Now, I know what you are thinking. This all sounds suspiciously like I stole a child's hat and then had to Goebbels the event by writing my side first. But you would be wrong — the hat offers a salutary lesson beyond making sure its owner is written out of history. Namely that it was bloody boiling out and I should have packed a secondary wizard hat to begin with. But also that if you wait long enough the variance of chance will put something in the plus column. I will admit, hoping it all sorts itself out is an imperfect strategy, especially in a universe that hands you awkward facts. As a totally random example that is definitely not still keeping me up at night, I once agreed to do a podcast where I was presented as some sort of expert on smell. The teeth grinding cringe of that haunts me, when every second sentence was some desperate attempt to make "I don't know" sound erudite. Hoping the next thing I said might magically make the preceding bollocks coherent. That was an occasion where hitting and hoping did not work out.

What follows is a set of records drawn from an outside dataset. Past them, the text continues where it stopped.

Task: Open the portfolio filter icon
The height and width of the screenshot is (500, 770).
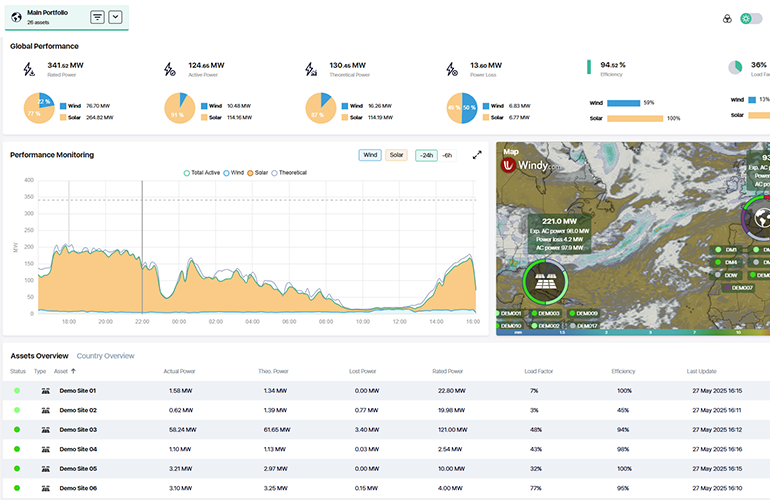Action: (97, 17)
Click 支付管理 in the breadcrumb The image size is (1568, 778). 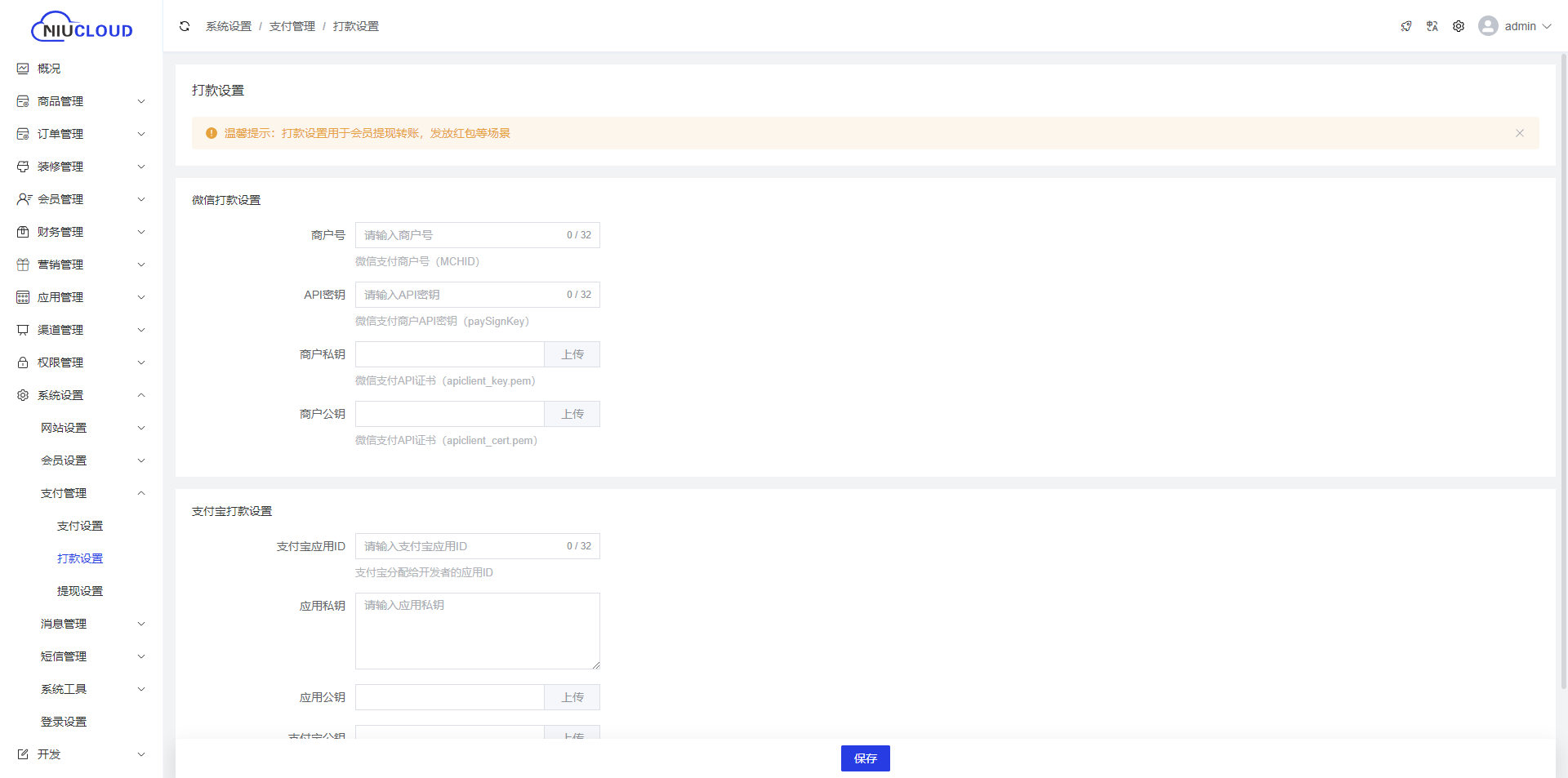pyautogui.click(x=292, y=26)
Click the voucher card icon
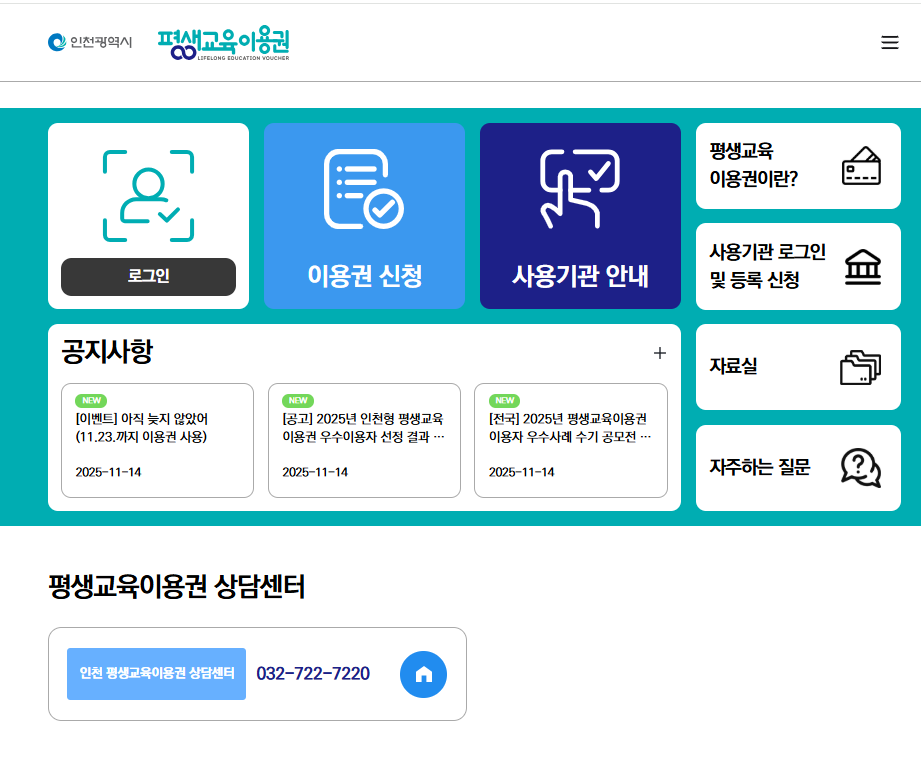Screen dimensions: 921x768 click(x=860, y=166)
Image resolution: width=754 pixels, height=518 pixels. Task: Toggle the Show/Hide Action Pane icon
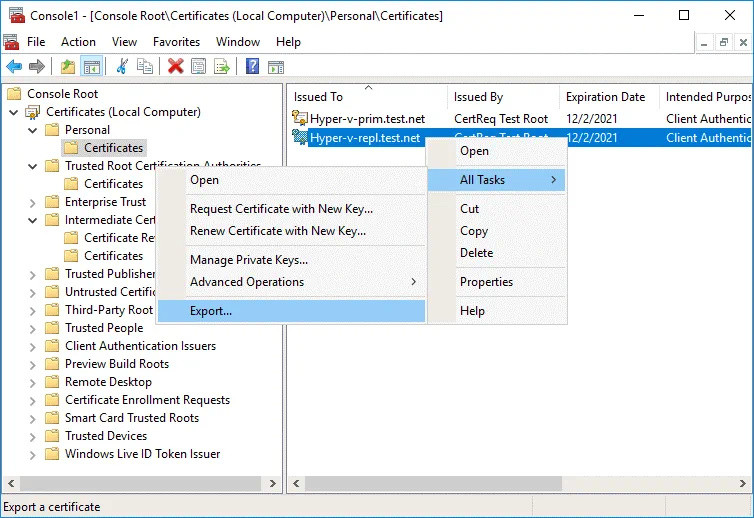click(275, 67)
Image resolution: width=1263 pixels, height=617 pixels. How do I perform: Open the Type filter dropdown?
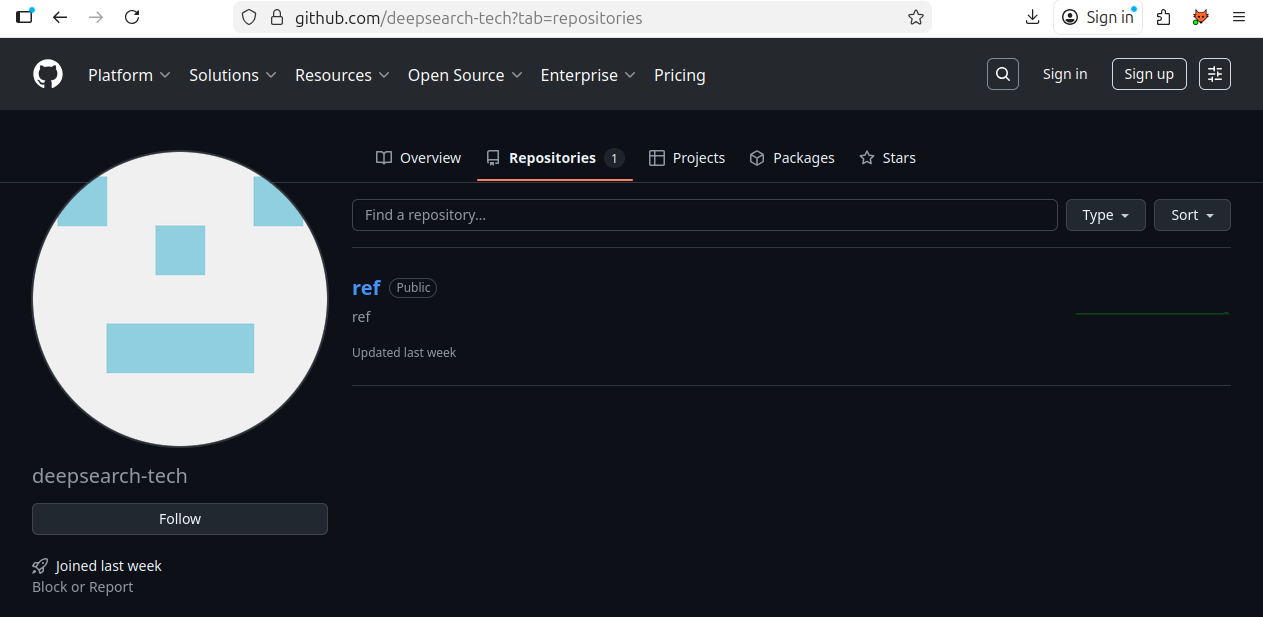tap(1105, 215)
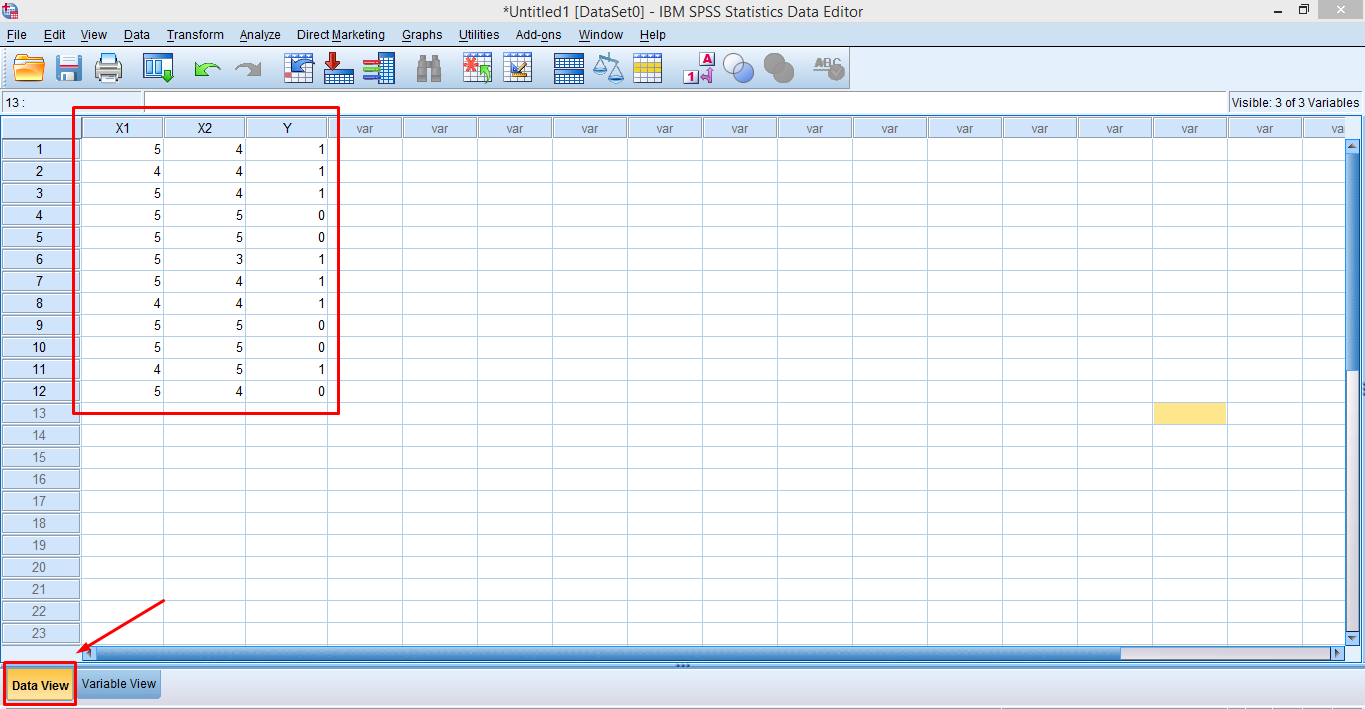
Task: Open the Weight Cases tool
Action: tap(608, 68)
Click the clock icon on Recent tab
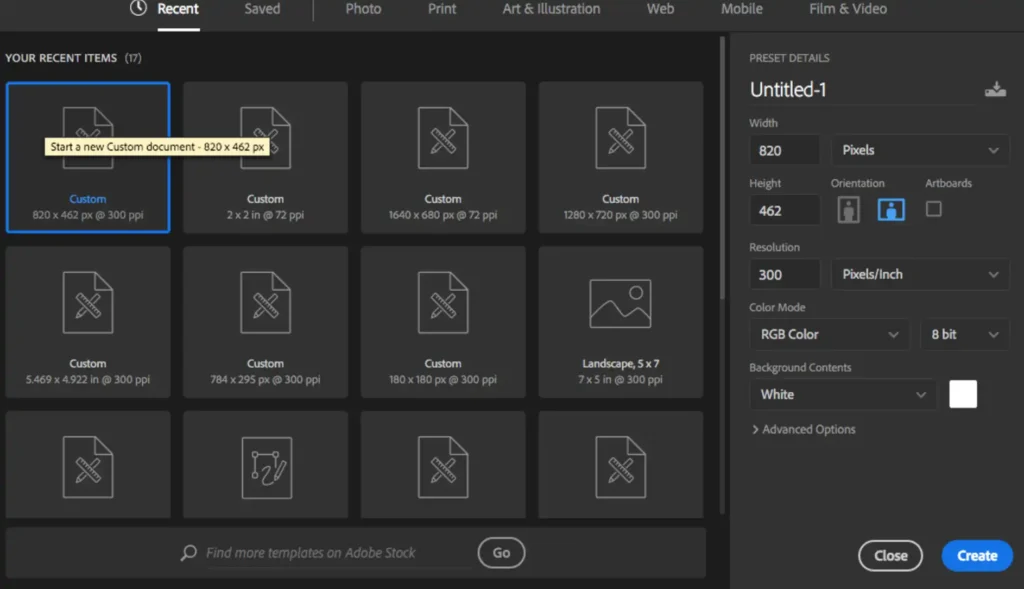The height and width of the screenshot is (589, 1024). pyautogui.click(x=138, y=9)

But look, hoping for the best requires no work at all. You hit the street, hoping to find fortune with the day. And of course you're going to find it, today of all days. It will be full of small moments not readily forgotten. It will have your wife extending her flawless track record with a costume she MacGuyvered up while hungover the day before. You will find yourself dancing behind Chinese weather girls, and being pleasantly surprised that you haven't had a stranger stab themselves in front of you this year. There will be a family dressed collectively as the very hungry caterpillar, showing a dedication to literature that these strangers' kids aren't yet old enough to fully appreciate, but they will be. There will be a riverbank, and a moment of peace and calm.

The very first question I was asked today — am I an optimist? I am trying my hardest not to be. The universe at large is queuing up with things to kick us with. Parents die, relationships fail and all that half digested lasagne wants an encore. But look, what does it say if we can have that as the background music but still find a way to go out and dance to it? Keep smiling when you're struggling, and eventually you might find a hat.

I walked the dog when we got home, and got two pieces of perspective. The first came from an ancient witness to the city. Caught in the evening breeze, she spoke at some length about a friend long dead. What mattered apparently was all the happy memories they'd been left with. Recollection of the struggle faded, but not the person it produced. The counterpoint was provided by a group of students sitting outside the brewery. They were playing a game that asked them to name the worst among them, like red guards hunting counter revolutionaries. There is I think a clear choice to be made.

And that's it! I did not once find a way to use the word disenaugered. I failed to call Henry Kissinger a war criminal, or remark on the age defying effects of a thorough course of realpolitik evil. I still do not know how to stop a runaway sentence, or rogue italics. I feel slightly less cool than last year, and have again learned nothing.